---- Supplied data

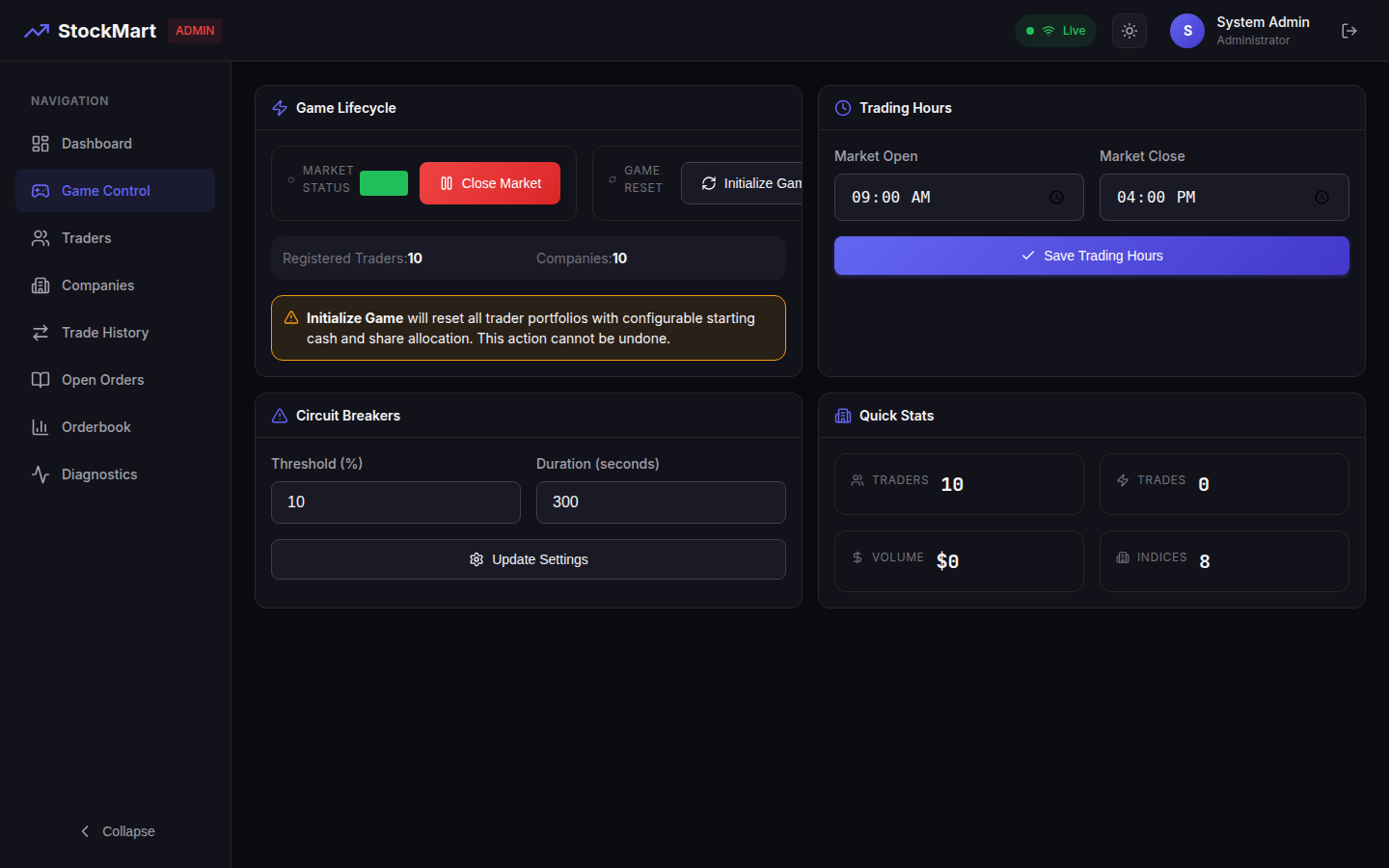Click the Open Orders book icon
The image size is (1389, 868).
41,380
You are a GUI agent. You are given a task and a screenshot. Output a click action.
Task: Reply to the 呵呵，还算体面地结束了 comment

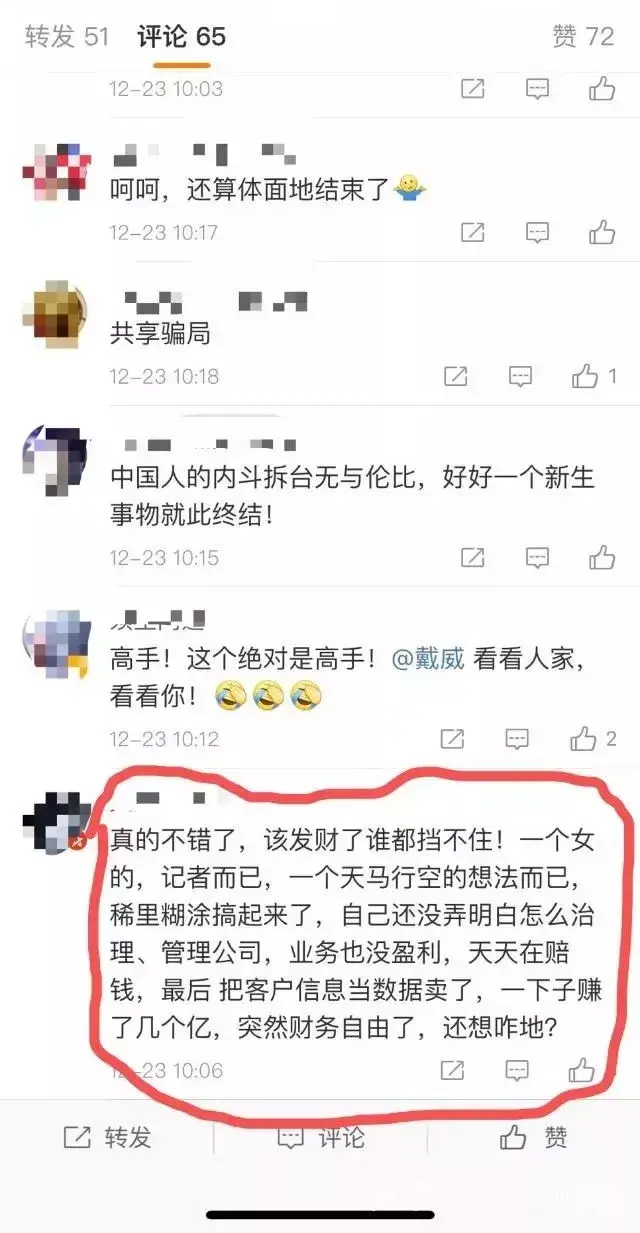538,233
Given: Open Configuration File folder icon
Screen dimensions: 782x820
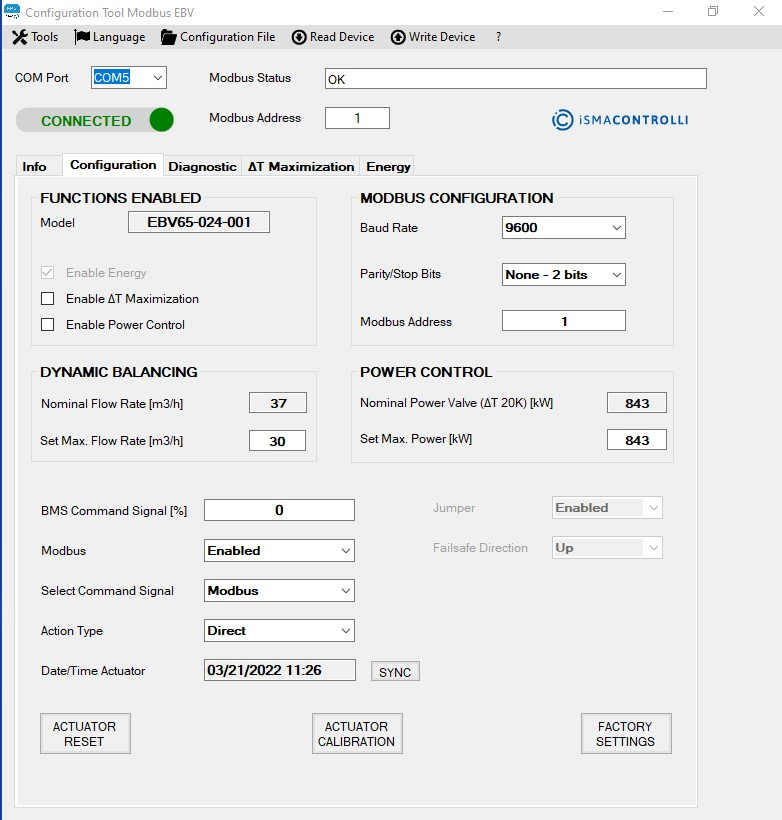Looking at the screenshot, I should point(168,37).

--------

What to produce: Reproduce word for word the lines from the one containing "Task: Reply to the 呵呵，还算体面地结束了 comment" through the end of the data, both ends kept. Drop the pictures.

Task output:
Task: Reply to the 呵呵，还算体面地结束了 comment

538,233
Given: Open Configuration File folder icon
Screen dimensions: 782x820
Looking at the screenshot, I should point(168,37).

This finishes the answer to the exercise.